Monday, 23 January 2017
Last updated 2 days ago
Dec 18 2013 | 3:36pm ET
Hedge funds are perhaps not as risky as regulators feared when crafting new rules in the wake of the financial crisis, according to the U.S. Treasury Department.
Richard Berner, who heads the Treasury's Office of Financial Research, itself created in the wake of the crisis, said that a preliminary analysis shows that hedge funds do not present a systemic risk to the U.S. economy. Berner cautioned that the conclusions "are very tentative."
"While these results are very preliminary, they seem to contradict the idea that hedge funds typically employ risky strategies," Berner told the Brookings Institution.
The data comes from newly-required filings submitted by hedge funds now required to register with the Securities and Exchange Commission. That registration was imposed to allow regulators to monitor hedge funds and any risks they might pose to the economy.

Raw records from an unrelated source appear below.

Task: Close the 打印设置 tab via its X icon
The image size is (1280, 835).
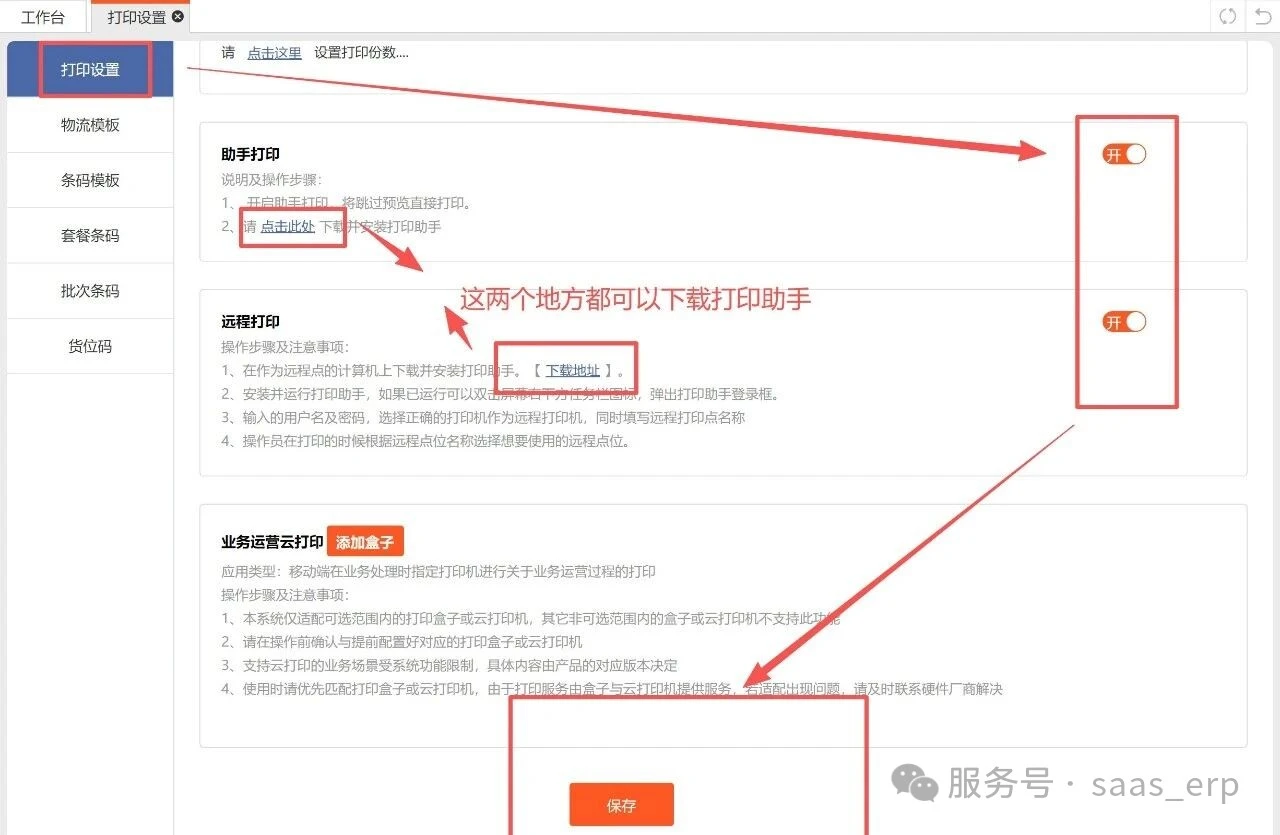Action: click(178, 17)
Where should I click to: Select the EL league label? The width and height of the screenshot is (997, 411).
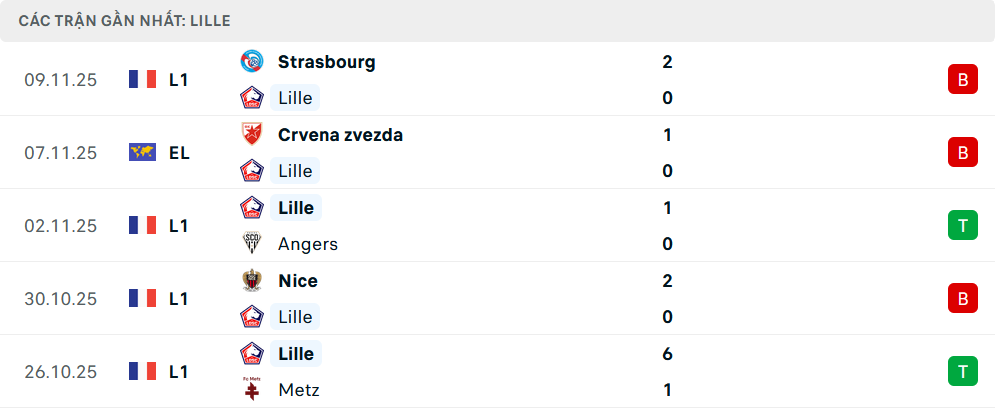[x=179, y=153]
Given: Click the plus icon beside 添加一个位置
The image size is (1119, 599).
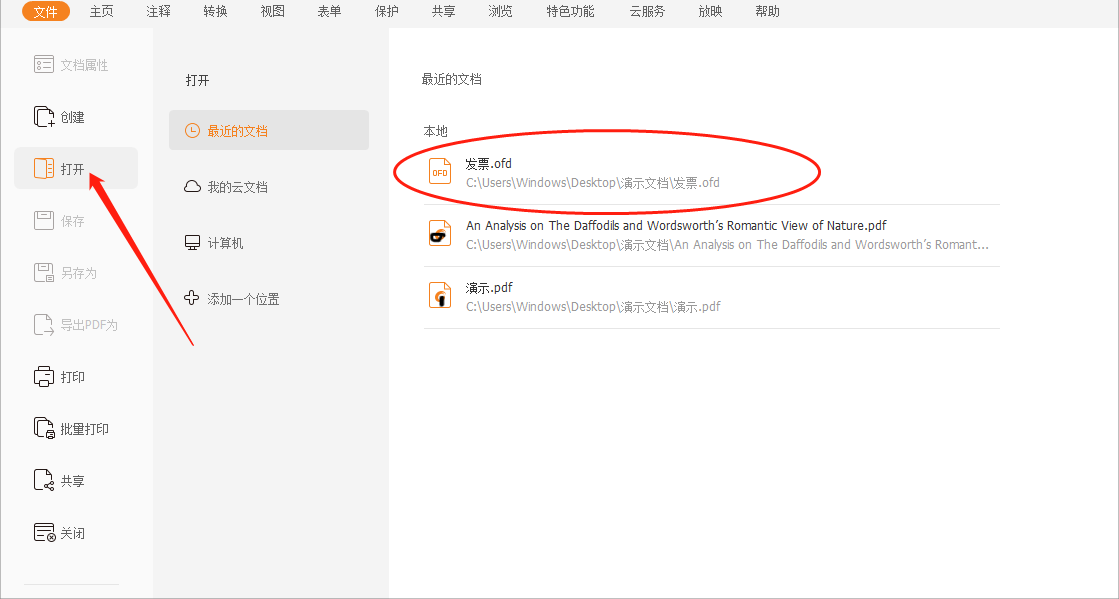Looking at the screenshot, I should click(191, 298).
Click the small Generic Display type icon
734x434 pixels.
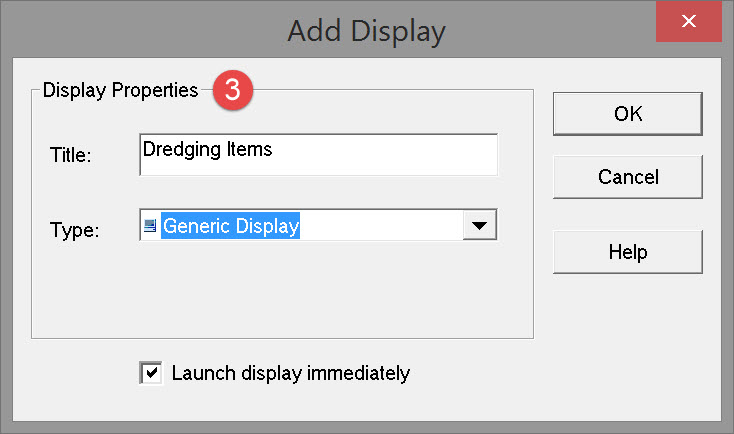coord(150,226)
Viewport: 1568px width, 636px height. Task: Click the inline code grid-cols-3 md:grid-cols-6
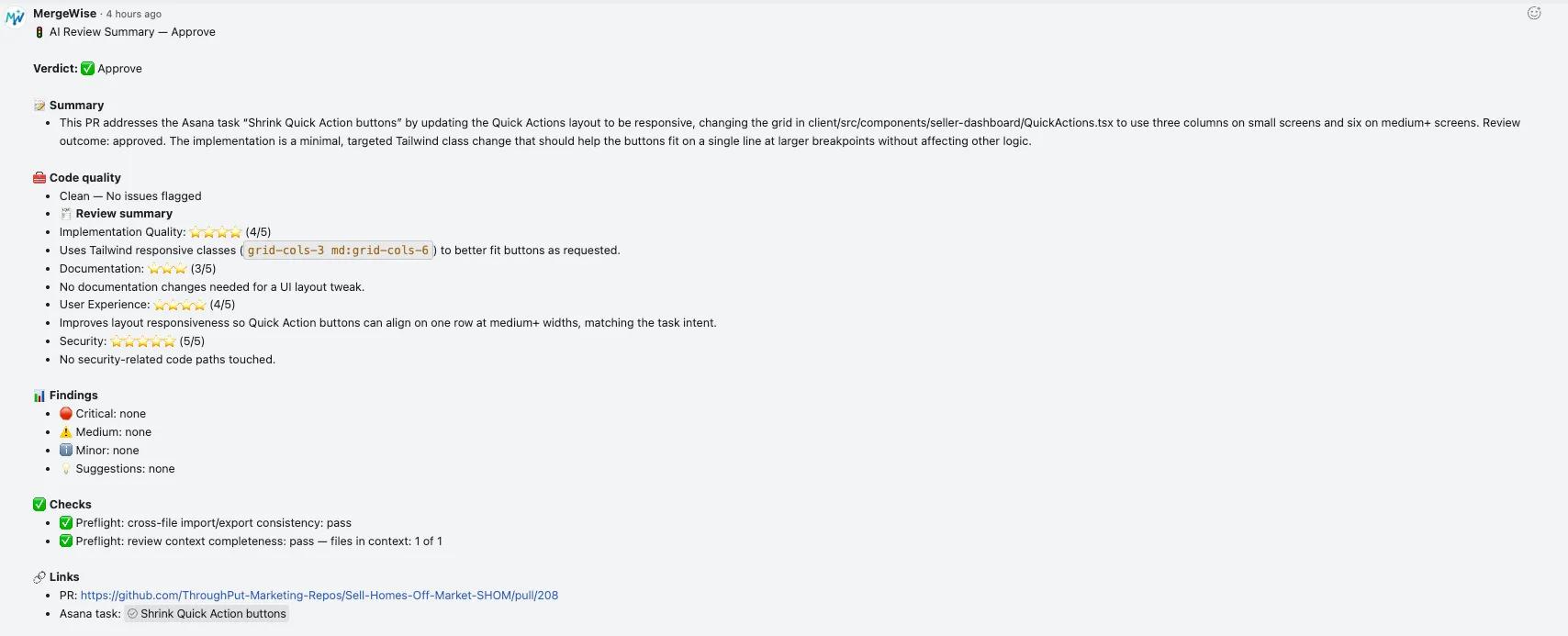[x=338, y=251]
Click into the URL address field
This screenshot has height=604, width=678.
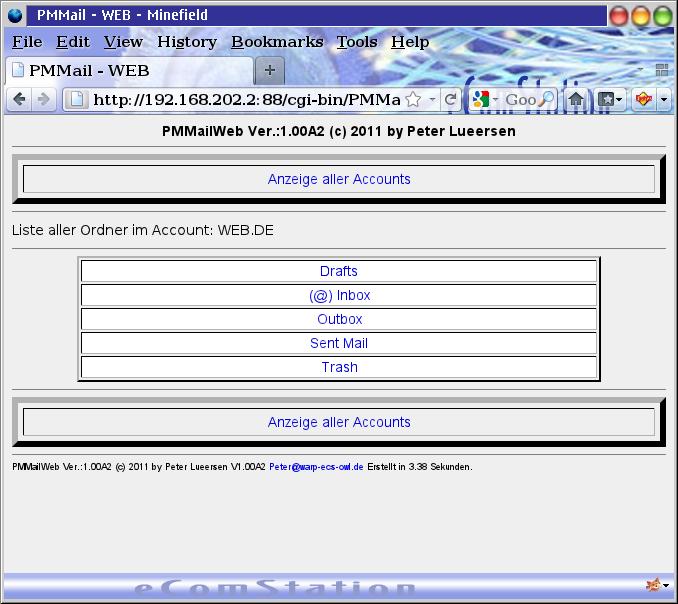[245, 99]
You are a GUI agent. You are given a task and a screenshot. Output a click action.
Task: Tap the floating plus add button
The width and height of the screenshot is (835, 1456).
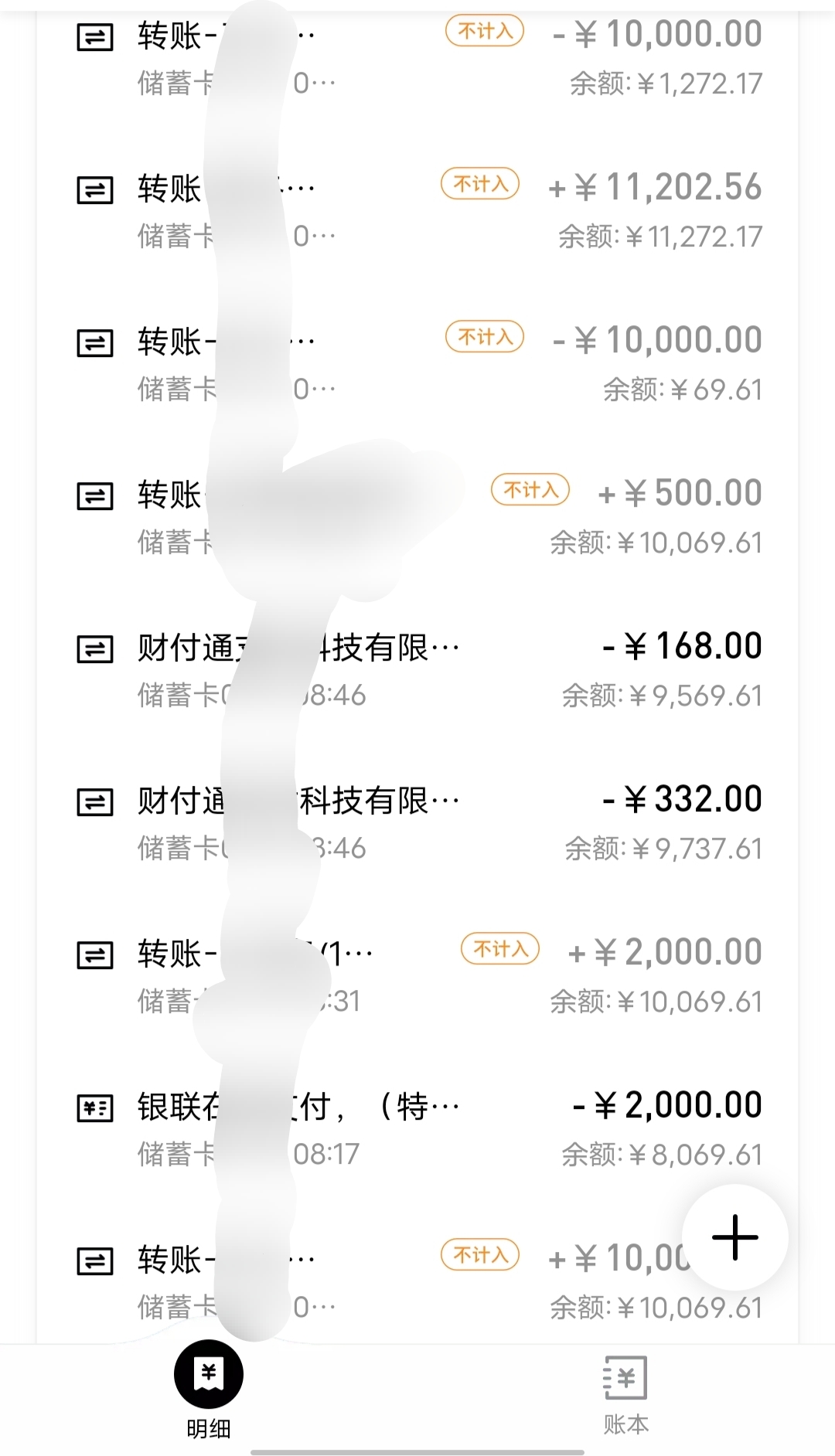click(x=734, y=1237)
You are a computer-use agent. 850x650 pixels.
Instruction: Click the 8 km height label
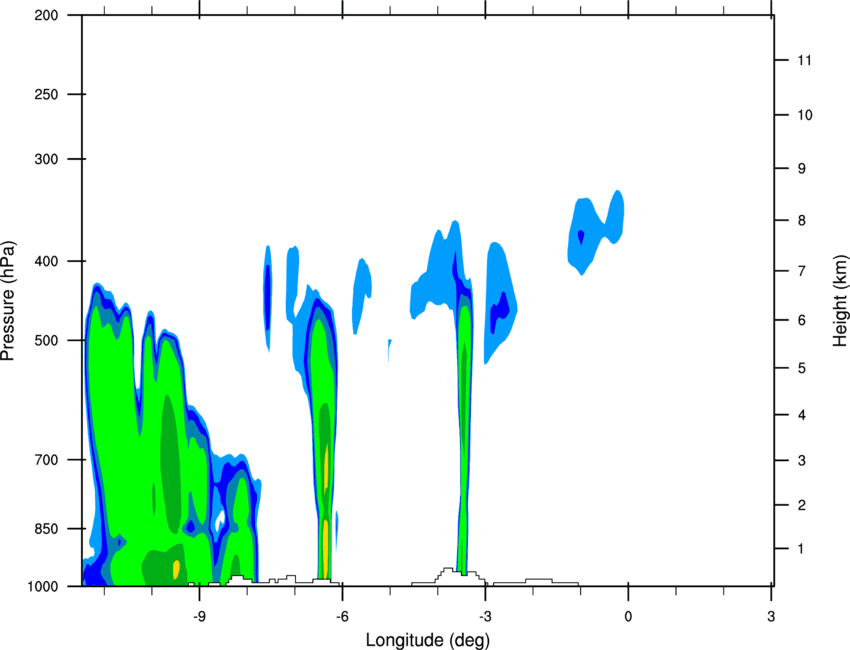point(802,221)
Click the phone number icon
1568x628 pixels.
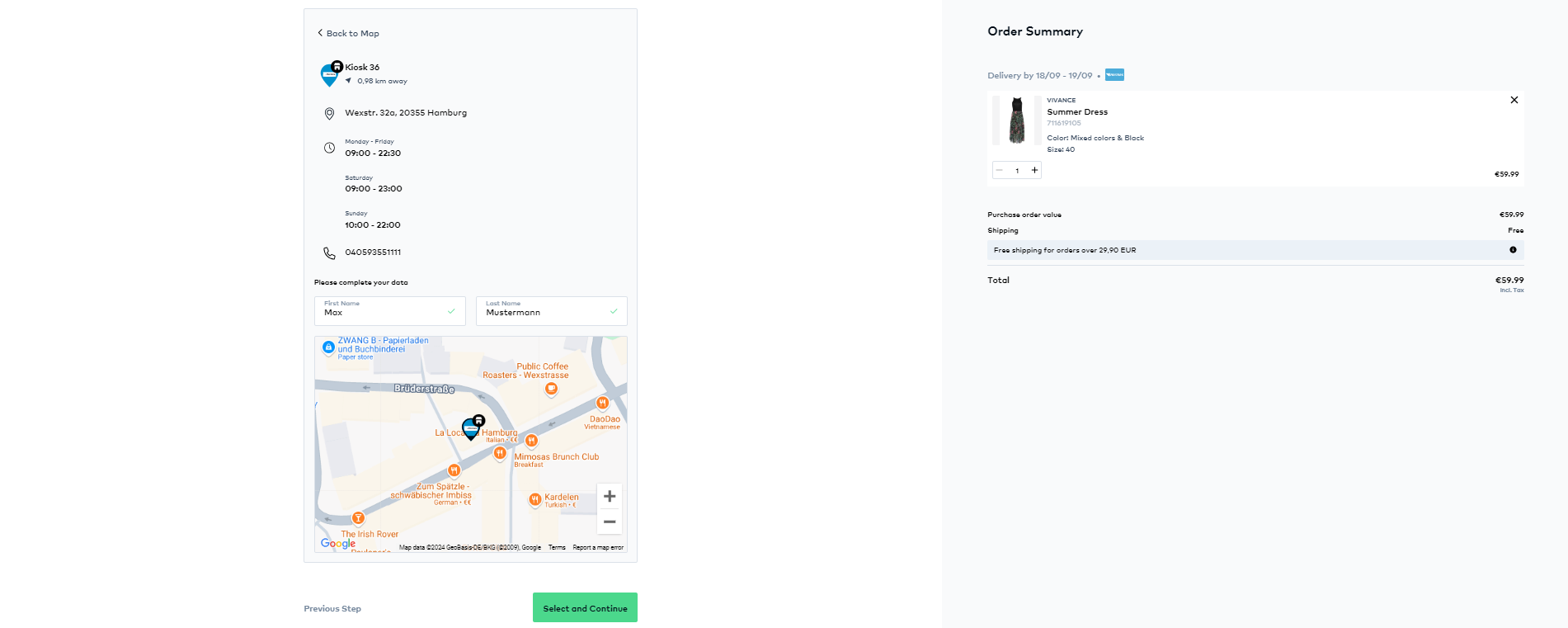click(x=329, y=253)
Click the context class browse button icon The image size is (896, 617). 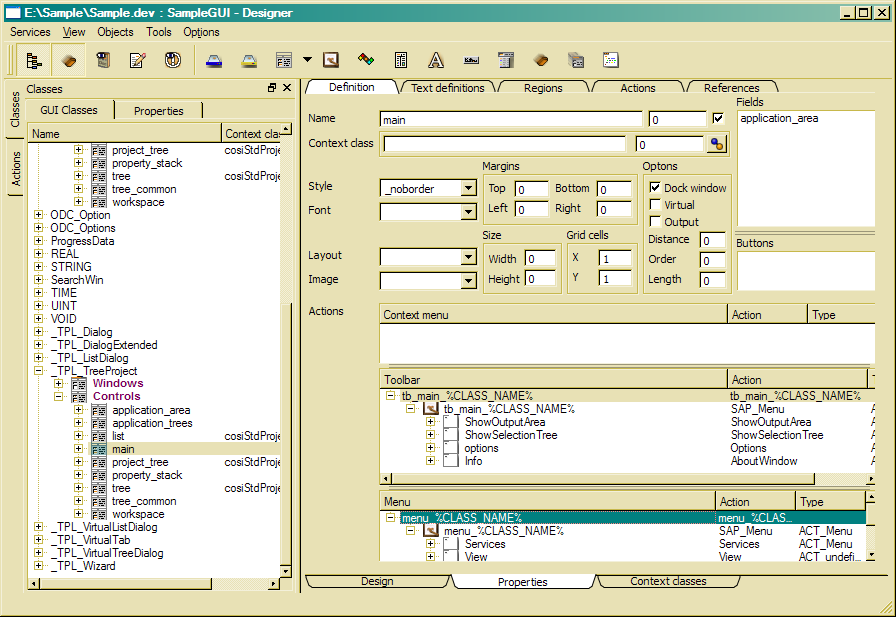716,144
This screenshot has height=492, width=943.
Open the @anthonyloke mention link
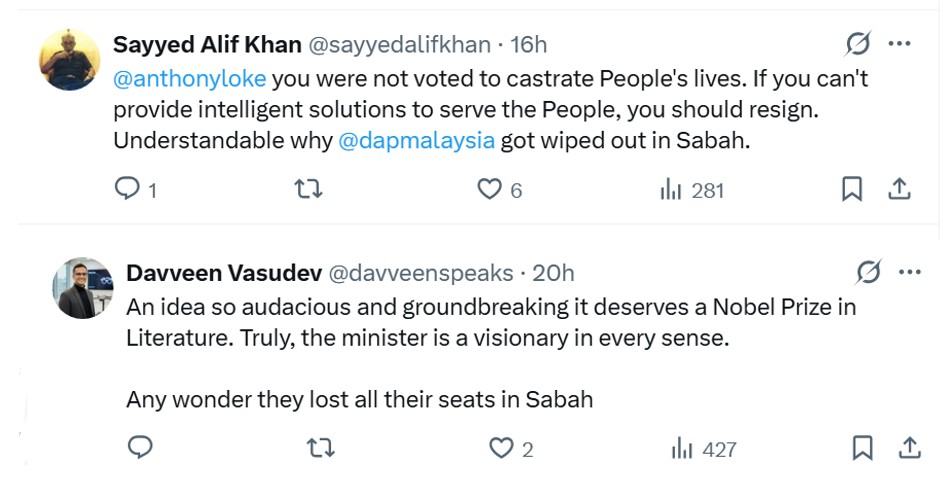(x=189, y=78)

The OFR looked at leverage levels, risk modeling and quantity of illiquid assets to reach its "very tentative" conclusion.
The hedge fund lobby leapt at the report, with Managed Funds Association CEO Richard Baker saying it "tracks with MFA's view that hedge funds currently do not pose a systemic risk."
The report comes as hedge funds are groaning under increased compliance costs, caused in part by the registration requirement.